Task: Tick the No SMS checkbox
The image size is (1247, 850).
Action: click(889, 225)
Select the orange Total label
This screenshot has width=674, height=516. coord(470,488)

TASK BRIEF — Only the line containing "The image size is (1247, 850)." and the lines after it, up to and including the last line of the data, should appear in the answer, exactly as written.

TASK SOLUTION —
The image size is (1247, 850).
Action: click(889, 225)
Select the orange Total label
This screenshot has width=674, height=516. coord(470,488)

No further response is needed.